I had a question about the first (Brute force) solution for the problem on Find Two Numbers that Add up to “n”.

The given explanation says

Traverse the whole array of the given size. For each element in the array, check if any of the two elements add up to the given number n . Use a nested for-loop for this purpose and iterate over the entire array for each element.

Specifically, the last line says we iterate over the entire array once for each element. I don’t think this is true.

Consider this array - [2, 4, 5, 7, 8].

  1. For the first iteration of the outer loop, we set i at the first element 2. Then for the inner loop, we set j at i+1, that is, we start checking from 4 up to 8.
  2. For the next iteration of the outer loop, when i is at 4, we set j at i+1 again, that is, we check from 5 till 8. We don’t again set j at index 0 and traverse the entire array again, because 2 + 4 has already been checked in the first step.

So why does the explanation say “iterate over the entire array for each element”?

Hi @Manish_Giri ,

This is Fatimah Abdullah from Educative. Thank you for reaching out to us!

In response to your question, you are correct. The explanation is not consistent with the code. The algorithm being explained in the description is also a brute force algorithm which is even slower than the one mentioned in the code. The code has a better running time complexity because we do not iterate n times in the nested loop. However, both the algorithms have the same Big Oh complexity, i.e, O(n). I fixed the description in the lesson to represent the code. Thank you for reporting this inconsistency.

Best Regards,

Fatimah Abdullah | Developer Advocate
Educative

1 Like

Hi @FatimahAbdullah

Thank You for looking into this issue, and fixing the description. I just wanted to clarify the time complexity you mentioned -

I think you meant O(n^2)? Because O(n) would indicate iterating through the array only once.

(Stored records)
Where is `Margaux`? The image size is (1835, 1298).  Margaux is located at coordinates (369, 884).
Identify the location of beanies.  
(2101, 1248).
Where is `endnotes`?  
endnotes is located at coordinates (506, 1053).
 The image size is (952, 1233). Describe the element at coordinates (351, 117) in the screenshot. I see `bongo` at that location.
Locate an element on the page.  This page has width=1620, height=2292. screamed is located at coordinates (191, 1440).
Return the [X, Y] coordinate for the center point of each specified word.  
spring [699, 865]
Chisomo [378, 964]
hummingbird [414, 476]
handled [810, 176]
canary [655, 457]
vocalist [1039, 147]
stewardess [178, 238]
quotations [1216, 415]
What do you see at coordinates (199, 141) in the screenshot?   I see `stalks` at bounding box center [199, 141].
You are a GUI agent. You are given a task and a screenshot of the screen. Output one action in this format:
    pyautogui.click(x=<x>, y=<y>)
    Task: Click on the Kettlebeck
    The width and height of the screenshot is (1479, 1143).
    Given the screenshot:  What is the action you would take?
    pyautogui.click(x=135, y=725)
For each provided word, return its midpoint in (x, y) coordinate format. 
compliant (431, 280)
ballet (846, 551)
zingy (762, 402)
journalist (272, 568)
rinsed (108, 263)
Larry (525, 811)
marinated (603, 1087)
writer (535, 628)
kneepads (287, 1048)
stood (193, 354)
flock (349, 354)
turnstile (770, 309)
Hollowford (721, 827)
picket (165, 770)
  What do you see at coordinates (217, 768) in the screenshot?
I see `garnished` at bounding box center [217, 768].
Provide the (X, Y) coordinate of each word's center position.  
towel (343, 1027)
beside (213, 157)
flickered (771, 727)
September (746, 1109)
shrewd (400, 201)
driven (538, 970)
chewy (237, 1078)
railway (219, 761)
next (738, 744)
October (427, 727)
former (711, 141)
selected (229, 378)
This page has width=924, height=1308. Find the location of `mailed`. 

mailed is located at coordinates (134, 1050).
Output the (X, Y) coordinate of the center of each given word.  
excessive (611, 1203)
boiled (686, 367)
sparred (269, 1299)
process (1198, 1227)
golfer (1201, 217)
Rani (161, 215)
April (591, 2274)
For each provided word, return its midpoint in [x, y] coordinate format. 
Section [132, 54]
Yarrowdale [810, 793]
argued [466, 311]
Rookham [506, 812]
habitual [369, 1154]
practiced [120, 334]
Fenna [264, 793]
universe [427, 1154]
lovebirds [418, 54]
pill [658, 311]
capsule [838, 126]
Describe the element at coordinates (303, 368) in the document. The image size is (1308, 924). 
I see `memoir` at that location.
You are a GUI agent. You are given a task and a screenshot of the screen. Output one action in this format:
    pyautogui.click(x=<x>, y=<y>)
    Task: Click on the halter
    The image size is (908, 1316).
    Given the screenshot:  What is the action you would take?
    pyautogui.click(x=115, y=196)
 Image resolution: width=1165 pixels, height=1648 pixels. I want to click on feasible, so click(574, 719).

**Problems and tasks**
- A) In the discussion about the brute force solution, please restate the quoted paragraph beginning "Traverse the whole array of the given size" as a short list that keeps its main points.
- B) In the discussion about the brute force solution, what array does the poster use as an example?
- C) Continue the discussion about the brute force solution from the point where it ends.
The records have nothing to do with this.

**Task-by-task answers**
- A)
- Go through the whole array.
- For each element, check whether any two elements add up to n.
- Use a nested for-loop, and iterate over the entire array for each element.

- B) The poster uses the array [2, 4, 5, 7, 8].

- C)
Thanks,
Manish

@Manish_Giri, yes. Apologies for the typo. I indeed meant O(n^2).

This can be done in O(n) time using a hash table, thereby avoiding the need to sort. Here is my solution:

  public static int[] findSum(int[] arr, int n) 
  {
    int[] result = new int[2];
    
    HashMap<Integer, Integer> map = new HashMap<>();

    for(int i = 0; i < arr.length; i++)
    {
      int complement = n - arr[i];
      if(!map.containsValue(arr[i]))
        map.put(i, arr[i]);

      if(map.containsValue(complement))
      {
        result[0] = arr[i];
        result[1] = complement;
      }
    }
    return result;   // return the elements in the array whose sum is equal to the value passed as parameter 
  }

O(n log n) is only better than O(n) so long as the sample size, n, is less than 10. Once it exceeds that size, O(n) becomes much more efficient. It would be prudent to assume that the sample size is almost always greater than 10, and in a real world scenario, we would want to assume the worst/most stressful case for the algorithm. So, shouldn’t the O(n) be the ideal approach here?